Au Canada, la Guerre de Sept ans, entre 1756 et 1763, a marqué un point tournant pour la langue française. Les Anglais se sont installés sur le territoire… Et leur langue a commencé a faire concurrence aux autres parlers déjà présents au pays.

Pourtant, le français étant une langue d’un puissant pays européen et impérialiste, il a pu résister mieux à l’assimilation que certains parlers autochtones qui, malheureusement, ont disparu.

2 – Un nombre insuffisant de locuteurs

Les linguistes fixent le seuil de la survie d’une langue à 100 000 locuteurs. Mais déjà, à moins de 1 000 000 de locuteurs, la survie d’une langue n’est pas assurée.

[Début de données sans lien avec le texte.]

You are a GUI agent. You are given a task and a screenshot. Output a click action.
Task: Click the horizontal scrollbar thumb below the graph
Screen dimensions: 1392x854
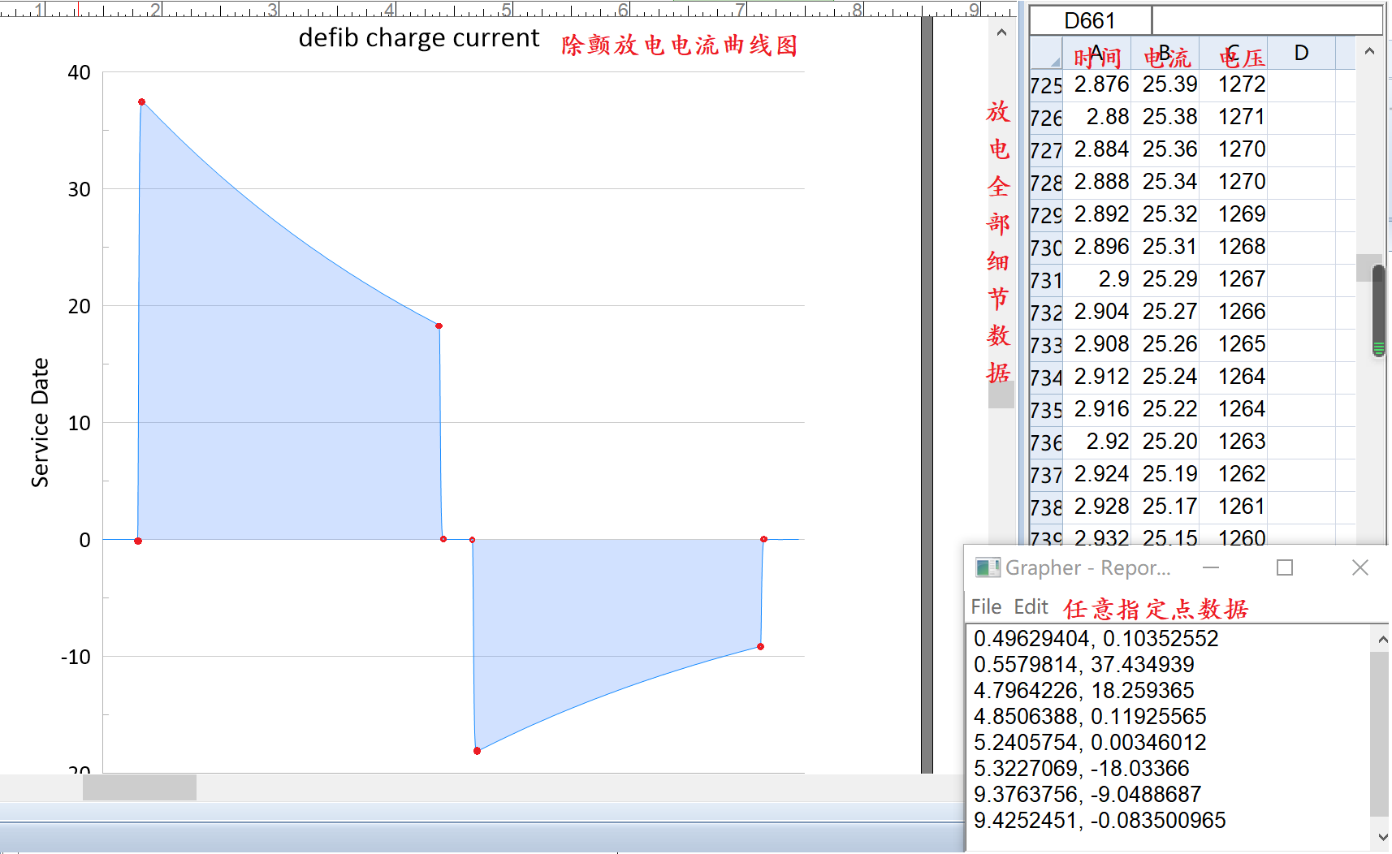coord(140,787)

Seules les petites communautés isolées résisteraient un peu plus longtemps. Mais elles aussi finiraient pas s’assimiler. Surtout aujourd’hui dans notre monde hyper-connecté grâce à Internet.

Triste constat, ce n’est pas seulement le faible taux de natalité, mais encore les locuteurs eux-mêmes qui, dans certains cas, choisissent de ne plus parler leur langue maternelle ni de l’enseigner à leurs enfants. Or, dès qu’on choisit de ne plus utiliser sa propre langue dans la vie de tous les jours, on commence à la perdre.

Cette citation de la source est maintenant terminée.